Wednesday, July 30, 2008

Mathematics and Proper Function

I just finished reading fellow Purdue philosopher Michael Bergmann’s Justification Without Awareness, and would certainly want to echo Fumerton’s comment that “It is one of the best books in epistemology that I have read over the past couple of decades and it is a must read for anyone seriously interested in the fundamental metaepistemological debates that dominate contemporary epistemology.”

The central positive claim of the book is that the justification of agent’s beliefs should be characterized in terms of proper function rather than reliability:
Jpf: S’s belief B is justified iff (i) S does not take B to be defeated and (ii) the cognitive faculties producing B are (a) functioning properly, (b) truth-aimed and (c) reliable in the environments for which they were ‘designed’ (133).
The main advantage of this proper function approach over a simple focus on reliability is that a person in a demon world can still have justified perceptual beliefs. This is because their faculties were ‘designed’ for a normal world and they can still function properly in the demon world where they are not reliable.

Still, it is not clear how the proper function approach marks an improvement when it comes to the justification of mathematical beliefs. This is not Bergmann’s focus, but I take it that a problem here would call into question the account. To see the problem, consider a naturalized approach to proper function that aims to account for the design of the cognitive faculties of humans in terms of evolutionary processes. I can see how this might work for some simple mathematical beliefs, e.g. addition and subtraction of small numbers. But when it comes to the mathematics that we actually take ourselves to know, it is hard to see how a faculty could have evolved whose proper function would be responsible for these mathematical beliefs. The justification of our beliefs in axioms of advanced mathematics does not seem to work the same way as the justification of the mathematical beliefs that might confer some evolutionary advantage. If that’s right, then the proper function account might posit a new faculty for advanced mathematics. But it’s hard to see how such a faculty could have evolved. Another approach would be to side with Quine and insist that our justified mathematical beliefs are justified in virtue of their contribution to our justified scientific theories. The standard objection to this approach is that it does not accord with how mathematicians actually justify their beliefs.
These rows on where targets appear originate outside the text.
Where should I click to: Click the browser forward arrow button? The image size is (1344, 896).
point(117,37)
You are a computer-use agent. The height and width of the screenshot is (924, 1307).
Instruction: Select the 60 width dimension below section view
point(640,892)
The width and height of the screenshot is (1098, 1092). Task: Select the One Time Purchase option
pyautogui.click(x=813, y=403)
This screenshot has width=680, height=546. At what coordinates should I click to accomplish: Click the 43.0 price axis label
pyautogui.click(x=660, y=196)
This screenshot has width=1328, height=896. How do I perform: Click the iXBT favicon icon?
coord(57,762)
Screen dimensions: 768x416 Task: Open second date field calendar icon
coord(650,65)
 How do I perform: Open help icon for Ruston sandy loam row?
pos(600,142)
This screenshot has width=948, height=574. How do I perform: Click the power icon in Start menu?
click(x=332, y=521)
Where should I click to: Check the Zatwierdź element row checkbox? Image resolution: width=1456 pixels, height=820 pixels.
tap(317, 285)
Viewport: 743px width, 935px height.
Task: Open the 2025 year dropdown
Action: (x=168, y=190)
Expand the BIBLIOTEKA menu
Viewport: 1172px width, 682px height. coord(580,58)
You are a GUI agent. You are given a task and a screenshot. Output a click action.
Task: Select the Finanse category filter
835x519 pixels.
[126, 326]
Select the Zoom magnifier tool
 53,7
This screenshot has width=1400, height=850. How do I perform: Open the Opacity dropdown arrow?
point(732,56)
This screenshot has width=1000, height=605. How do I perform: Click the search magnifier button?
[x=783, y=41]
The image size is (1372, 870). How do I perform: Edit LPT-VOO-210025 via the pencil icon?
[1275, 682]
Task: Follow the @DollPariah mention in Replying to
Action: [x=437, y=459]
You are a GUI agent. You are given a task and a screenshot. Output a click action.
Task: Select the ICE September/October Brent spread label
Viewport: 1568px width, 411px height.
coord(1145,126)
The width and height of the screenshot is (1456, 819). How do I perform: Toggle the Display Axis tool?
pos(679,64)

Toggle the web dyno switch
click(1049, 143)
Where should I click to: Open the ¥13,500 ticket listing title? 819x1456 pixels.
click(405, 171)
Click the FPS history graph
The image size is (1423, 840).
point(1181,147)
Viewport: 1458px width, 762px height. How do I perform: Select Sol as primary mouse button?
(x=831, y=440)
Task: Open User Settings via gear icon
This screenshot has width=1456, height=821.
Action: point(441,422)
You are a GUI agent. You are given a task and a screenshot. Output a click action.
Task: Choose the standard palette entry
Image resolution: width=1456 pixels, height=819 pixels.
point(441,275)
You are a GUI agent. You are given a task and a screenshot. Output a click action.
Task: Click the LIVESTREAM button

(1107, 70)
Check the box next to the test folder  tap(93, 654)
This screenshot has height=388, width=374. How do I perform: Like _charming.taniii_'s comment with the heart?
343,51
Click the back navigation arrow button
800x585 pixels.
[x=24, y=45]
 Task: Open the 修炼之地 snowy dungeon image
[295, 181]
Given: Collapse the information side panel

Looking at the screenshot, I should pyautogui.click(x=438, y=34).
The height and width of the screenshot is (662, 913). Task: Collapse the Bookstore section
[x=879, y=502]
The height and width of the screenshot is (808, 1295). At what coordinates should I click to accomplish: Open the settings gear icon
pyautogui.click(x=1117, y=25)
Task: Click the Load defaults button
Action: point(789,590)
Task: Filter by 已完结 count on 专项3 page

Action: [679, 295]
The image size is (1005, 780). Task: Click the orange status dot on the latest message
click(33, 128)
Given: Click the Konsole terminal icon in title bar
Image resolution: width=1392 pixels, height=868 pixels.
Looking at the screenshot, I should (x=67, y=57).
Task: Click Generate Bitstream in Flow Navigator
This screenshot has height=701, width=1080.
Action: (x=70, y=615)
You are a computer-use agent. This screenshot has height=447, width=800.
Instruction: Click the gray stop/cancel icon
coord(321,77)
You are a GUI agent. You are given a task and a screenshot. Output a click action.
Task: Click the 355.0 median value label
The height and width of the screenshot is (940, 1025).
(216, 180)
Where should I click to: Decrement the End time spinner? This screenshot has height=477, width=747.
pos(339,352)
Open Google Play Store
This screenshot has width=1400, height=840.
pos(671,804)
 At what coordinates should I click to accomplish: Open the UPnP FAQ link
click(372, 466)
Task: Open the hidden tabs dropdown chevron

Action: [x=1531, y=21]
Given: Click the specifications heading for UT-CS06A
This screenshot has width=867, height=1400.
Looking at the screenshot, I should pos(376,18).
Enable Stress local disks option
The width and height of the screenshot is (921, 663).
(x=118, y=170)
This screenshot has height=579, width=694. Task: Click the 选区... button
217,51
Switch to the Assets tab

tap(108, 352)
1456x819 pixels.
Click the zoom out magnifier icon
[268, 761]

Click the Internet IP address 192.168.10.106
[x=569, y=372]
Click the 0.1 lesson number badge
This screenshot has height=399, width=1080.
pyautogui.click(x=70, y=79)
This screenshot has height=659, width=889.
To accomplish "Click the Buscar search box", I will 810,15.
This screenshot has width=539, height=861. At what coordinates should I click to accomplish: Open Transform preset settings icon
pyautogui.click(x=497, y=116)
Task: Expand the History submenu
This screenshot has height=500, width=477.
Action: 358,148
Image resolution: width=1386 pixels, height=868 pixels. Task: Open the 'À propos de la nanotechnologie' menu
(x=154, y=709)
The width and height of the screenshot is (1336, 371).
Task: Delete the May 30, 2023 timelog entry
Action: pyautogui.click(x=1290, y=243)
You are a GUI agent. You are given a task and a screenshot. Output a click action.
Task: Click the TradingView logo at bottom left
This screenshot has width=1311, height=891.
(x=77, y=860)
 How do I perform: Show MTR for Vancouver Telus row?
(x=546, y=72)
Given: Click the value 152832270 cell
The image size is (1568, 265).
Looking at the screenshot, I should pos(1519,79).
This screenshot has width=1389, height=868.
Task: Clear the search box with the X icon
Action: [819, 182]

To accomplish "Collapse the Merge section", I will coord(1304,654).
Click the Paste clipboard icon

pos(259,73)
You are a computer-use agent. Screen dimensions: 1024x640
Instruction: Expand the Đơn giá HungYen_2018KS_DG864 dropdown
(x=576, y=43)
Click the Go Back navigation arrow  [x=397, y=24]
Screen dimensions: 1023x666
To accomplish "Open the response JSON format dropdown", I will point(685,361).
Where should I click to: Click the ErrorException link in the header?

More to the point, it is hard to see how the cognitive faculties necessary for the evaluation of these whole theories could have evolved either.

A theist sympathetic to the proper function approach might take the failure of naturalistic proper functions as further support for their theism. But if that’s the case, then the claim that proper function approaches are consistent with some versions of naturalism, defended in section 5.3.1, needs to be further qualified.


Anonymous said...

Epistemology isn't really my area, but I read somewhere that proper function theories of justification aren't all that popular at present. If this is true, do you know why?

Chris Pincock said...

I'm not sure how popular it really is. It seems like a more recent version of externalism, and so maybe it hasn't had time to catch on. It clearly has some advantages over standard externalism, but I guess in my post I was saying that it has some challenges as well.

Anonymous said...

I don't know much about math, but if we admit a properly functioning cognitive faculty that justifies our simpler mathematical beliefs, couldn't we just build the rest of our math beliefs on top of them? This obviously couldn't happen if the base level accounted for only things like addition and subtraction. But if we supplement those with faculties like memory, our capacity for the basic logical inferences, and so on, couldn't we justify a lot of our higher-level math beliefs naturalistically?

Chris Pincock said...

I don't want to say that it couldn't be done, but my worry is that it hasn't been done yet, and I'm not sure how it would work. So, hopefully those sympathetic to proper function approaches will offer something on mathematics in the future. On your 'build-up' proposal, one key feature of advanced mathematics is that its axioms invoke more entities and entities that go beyond what we find in more basic mathematics. Consider, for example, the real numbers and the complex numbers. This makes it harder to justify the stronger axioms.